In 1994 in Saint Petersburg, one of the city's 1990s' yearly festivals of satire and humor Golden Ostap was held, bearing the name of a most popular main character of the 20 century Russian language Soviet humorous / satirical prose Ostap Bender, an ingenious conman mastermind from two filmed novels by Ilya Ilf and Yevgeny Petrov The Twelve Chairs and The Little Golden Calf. The festival attracted leading Russian humorous authors and comedians and marked its presence in the city by public events including installation of pieces of public art. These over the years included the statue of Ostap Bender next to Arts Square, the memorial plaque to The Nose from Nikolai Gogol's eponymous story and the little siskin statue on the Fontanka, the latter suggested by a Saint Petersburg-born writer known since 1960s Andrei Bitov. These moves were supported by the municipal authorities of Saint Petersburg, and a bronze statue of Chizhik-Pyzhik was installed just opposite the former School of Jurisprudence.

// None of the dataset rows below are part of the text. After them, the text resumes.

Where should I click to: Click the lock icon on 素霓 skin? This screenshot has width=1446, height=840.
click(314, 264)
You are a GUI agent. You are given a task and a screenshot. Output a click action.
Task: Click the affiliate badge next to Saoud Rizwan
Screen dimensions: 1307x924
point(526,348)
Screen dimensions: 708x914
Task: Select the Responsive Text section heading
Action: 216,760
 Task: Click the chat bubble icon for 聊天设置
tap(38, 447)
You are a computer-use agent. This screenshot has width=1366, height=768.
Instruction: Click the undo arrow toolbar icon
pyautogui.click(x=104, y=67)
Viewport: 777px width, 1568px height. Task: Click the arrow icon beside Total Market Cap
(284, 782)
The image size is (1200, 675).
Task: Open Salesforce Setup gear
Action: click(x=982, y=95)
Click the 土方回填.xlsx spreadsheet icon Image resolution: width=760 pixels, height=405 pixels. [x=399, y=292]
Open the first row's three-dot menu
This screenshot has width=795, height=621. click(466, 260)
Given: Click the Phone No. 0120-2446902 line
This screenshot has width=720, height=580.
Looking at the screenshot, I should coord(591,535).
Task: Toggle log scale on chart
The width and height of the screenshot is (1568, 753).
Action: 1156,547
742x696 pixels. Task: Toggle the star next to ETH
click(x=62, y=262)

The statue perches on a ledge in the embankment, in the proximity of the First Engineer Bridge.

The statue was designed by Georgian screenwriter and director Revaz Gabriadze, and it is one of the smallest statues in Saint Petersburg. Its height is 11 centimetres and weighs almost 5 kilograms. The statue was stolen several times; the local museum has reportedly several copies of the statue for replacement.